Feature Request: Proposing User-Customizable RAG Integration in llama.cpp: A Path to Enhanced Contextual Retrieval

### Prerequisites

- [x] I am running the latest code. Mention the version if possible as well.
- [x] I carefully followed the [README.md](https://github.com/ggml-org/llama.cpp/blob/master/README.md).
- [x] I searched using keywords relevant to my issue to make sure that I am creating a new issue that is not already open (or closed).
- [x] I reviewed the [Discussions](https://github.com/ggml-org/llama.cpp/discussions), and have a new and useful enhancement to share.

### Feature Description

After three months of research and experimentation, I've reached a point where implementing embeddings stored in a `pgvector` column in a PostgreSQL database has proven to be both effective and rewarding.
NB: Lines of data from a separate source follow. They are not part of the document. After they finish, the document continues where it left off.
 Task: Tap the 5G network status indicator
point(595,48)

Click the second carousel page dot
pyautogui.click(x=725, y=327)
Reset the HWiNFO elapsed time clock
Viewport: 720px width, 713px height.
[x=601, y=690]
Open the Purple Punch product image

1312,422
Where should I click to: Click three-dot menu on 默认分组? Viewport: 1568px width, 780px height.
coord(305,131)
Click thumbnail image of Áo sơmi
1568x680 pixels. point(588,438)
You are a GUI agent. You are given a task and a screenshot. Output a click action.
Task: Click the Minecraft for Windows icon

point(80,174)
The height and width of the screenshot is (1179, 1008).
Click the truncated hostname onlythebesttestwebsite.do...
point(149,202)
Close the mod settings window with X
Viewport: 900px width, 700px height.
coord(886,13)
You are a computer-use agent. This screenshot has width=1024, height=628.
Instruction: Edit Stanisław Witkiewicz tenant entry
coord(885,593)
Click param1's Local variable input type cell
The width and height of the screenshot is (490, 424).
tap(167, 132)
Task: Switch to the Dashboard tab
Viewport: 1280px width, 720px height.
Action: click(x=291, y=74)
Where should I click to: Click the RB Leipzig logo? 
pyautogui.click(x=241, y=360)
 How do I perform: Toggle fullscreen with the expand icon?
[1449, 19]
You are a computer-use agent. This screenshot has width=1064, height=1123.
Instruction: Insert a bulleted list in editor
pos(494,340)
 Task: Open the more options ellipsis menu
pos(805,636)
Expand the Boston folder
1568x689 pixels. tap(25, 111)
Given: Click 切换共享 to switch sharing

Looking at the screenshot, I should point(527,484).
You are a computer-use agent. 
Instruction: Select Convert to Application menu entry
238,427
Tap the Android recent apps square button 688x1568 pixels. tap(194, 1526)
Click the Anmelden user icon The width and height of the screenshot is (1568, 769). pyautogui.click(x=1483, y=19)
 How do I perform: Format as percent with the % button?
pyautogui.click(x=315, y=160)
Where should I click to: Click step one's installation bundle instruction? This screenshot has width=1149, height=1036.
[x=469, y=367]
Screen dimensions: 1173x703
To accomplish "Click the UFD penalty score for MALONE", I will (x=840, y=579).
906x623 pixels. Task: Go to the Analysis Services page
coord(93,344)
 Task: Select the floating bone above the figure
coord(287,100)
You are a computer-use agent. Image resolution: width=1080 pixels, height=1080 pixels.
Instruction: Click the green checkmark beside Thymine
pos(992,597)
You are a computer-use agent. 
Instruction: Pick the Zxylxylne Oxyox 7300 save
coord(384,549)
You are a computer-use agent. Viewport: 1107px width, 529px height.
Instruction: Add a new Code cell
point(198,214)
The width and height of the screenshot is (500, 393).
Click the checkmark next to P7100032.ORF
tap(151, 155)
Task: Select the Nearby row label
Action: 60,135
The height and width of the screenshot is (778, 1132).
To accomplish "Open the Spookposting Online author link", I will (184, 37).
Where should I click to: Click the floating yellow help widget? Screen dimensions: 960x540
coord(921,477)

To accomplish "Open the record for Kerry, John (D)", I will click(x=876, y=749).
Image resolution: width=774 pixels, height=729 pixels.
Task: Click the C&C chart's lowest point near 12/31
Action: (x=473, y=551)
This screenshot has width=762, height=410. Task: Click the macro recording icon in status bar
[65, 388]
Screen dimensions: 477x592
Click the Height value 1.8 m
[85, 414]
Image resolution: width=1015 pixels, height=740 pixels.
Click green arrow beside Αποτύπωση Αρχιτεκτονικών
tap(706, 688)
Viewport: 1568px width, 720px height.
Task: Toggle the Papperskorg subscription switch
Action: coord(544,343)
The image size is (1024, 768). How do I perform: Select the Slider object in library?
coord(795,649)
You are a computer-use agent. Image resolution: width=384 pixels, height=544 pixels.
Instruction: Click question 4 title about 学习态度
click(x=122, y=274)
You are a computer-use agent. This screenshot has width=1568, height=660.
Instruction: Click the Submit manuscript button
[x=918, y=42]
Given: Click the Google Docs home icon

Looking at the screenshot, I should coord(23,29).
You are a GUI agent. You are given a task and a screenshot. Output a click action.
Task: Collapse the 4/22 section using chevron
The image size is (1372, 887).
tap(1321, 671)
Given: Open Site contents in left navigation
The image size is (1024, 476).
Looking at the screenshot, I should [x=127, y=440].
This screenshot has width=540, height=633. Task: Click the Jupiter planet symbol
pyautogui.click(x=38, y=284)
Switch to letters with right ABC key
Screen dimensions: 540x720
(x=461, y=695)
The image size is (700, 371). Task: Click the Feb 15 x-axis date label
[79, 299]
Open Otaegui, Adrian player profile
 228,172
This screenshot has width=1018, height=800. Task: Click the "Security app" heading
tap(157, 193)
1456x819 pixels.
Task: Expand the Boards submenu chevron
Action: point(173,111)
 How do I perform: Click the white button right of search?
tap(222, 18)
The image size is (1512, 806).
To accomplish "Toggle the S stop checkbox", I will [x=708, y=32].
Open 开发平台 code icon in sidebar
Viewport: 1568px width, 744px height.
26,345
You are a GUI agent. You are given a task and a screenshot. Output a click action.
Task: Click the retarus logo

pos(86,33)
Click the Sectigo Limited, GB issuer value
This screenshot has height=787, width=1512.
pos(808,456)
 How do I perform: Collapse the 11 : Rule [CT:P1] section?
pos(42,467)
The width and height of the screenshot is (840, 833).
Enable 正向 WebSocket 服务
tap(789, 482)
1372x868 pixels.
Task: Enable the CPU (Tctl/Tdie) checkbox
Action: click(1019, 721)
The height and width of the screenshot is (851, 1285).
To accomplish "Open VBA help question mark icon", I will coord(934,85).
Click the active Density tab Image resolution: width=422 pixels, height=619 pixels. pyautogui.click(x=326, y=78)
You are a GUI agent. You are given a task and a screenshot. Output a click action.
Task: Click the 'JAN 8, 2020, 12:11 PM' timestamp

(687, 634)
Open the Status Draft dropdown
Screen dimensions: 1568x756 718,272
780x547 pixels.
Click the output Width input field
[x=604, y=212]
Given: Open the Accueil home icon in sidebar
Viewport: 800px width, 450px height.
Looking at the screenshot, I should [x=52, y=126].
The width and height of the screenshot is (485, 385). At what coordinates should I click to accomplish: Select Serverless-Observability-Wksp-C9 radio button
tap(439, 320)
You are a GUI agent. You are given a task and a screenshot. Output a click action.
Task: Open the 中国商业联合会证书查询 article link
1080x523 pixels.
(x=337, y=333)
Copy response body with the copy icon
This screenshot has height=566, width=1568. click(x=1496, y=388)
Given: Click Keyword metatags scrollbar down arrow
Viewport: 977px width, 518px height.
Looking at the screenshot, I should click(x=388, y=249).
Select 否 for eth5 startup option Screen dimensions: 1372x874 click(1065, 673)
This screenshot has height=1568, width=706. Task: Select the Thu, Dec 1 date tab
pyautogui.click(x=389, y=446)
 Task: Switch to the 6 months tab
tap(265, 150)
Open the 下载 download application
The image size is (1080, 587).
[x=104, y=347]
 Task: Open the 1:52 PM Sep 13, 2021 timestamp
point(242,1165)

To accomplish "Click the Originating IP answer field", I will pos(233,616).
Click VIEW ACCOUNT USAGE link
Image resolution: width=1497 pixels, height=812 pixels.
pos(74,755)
The ability to search by embeddings alone is a game-changer for me. I find it indispensable, even without the processing power of an LLM.

From my understanding, RAG involves the LLM retrieving results from a database—be it files, database column entries, or links—and then generating answers in the context of those retrieved documents. This process is what constitutes a RAG, and I believe I have nearly achieved this in my setup.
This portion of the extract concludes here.